Become the system of everything - integrate payments and tap into an even larger TAM. Once a vertical SaaS company owns the workflow of a business, the next vector of growth is powering every dollar that flows in and out of it. Many companies try to start with the consumer marketplace model that takes a percentage of payments. Without building the SaaS product first and, as a result, having access to the underlying schedules or locations, there is little lock-in on these marketplace models. Conversely, companies like OpenTable, Shopify and Mindbody started with SaaS and then layered on payments. Today, Shopify takes a small percentage of every transaction that happens on their retail customers’ websites, which is why payments revenue accounts for roughly 55% of the company’s total revenue. MindBody also dips into payments, with roughly 34% of its total revenue coming from collecting a few basis points of every class booked on the platform. Private companies have also done the math: taking even a small percentage of revenue can be much bigger than charging a monthly subscription fee based on users or seats. For example, Solv Health not only provides urgent care clinics with software for making scheduling easier, but also is the front door of consumer health which enables it to power patient payments and capture a portion of the $18B flowing through urgent care clinics. Finally, a company like Boulevard enables salons and spas to manage bookings and customer CRM, as well as processing the $144B spent on those services through their platform.

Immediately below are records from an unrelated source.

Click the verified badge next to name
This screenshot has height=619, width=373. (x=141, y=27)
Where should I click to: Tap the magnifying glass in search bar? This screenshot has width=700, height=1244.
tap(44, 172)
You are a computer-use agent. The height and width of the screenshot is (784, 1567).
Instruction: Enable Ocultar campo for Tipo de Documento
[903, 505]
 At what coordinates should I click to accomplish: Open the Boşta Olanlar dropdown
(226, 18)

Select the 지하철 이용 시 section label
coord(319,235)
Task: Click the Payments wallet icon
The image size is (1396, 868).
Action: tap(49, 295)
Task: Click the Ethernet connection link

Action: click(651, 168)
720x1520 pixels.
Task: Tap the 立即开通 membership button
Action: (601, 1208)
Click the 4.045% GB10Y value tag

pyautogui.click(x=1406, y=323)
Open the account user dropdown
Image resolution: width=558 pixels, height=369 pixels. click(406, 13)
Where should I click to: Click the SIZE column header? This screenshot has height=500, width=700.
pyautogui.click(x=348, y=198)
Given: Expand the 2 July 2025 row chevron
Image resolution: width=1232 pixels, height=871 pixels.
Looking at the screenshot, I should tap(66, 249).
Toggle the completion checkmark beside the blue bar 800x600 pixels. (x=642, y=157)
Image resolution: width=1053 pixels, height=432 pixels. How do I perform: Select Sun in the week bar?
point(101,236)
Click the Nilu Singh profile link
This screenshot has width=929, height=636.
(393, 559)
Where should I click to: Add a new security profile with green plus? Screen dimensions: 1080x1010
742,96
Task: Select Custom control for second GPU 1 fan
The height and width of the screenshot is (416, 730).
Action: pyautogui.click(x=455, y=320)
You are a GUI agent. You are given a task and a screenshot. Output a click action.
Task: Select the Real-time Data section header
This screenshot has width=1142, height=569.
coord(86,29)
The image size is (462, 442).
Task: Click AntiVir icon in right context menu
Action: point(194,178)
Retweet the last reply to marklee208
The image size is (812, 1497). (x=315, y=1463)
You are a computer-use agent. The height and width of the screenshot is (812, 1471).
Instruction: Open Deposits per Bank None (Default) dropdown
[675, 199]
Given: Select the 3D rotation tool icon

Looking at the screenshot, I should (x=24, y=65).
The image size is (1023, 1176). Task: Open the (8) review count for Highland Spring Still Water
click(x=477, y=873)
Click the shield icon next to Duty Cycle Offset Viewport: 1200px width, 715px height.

Expand to adjacent verticals. Once a company has figured out how to become the system of record for one particular vertical, there are often massive adjacent markets that with a few tweaks, could be addressable as well. As ServiceTitan quickly realized, there is no reason their operating system for plumbers could not also work for roofers, window washers, pest control and pool cleaners.

We are only in the early innings of the verticalization of SaaS. There are still many multi-billion dollar industries that are desperate for best-in-class software solutions, one that is built by people like them for people like them. The upside for companies that capitalize on this opportunity is huge and the race is on.

Index Ventures is an investor in ServiceTitan and Built.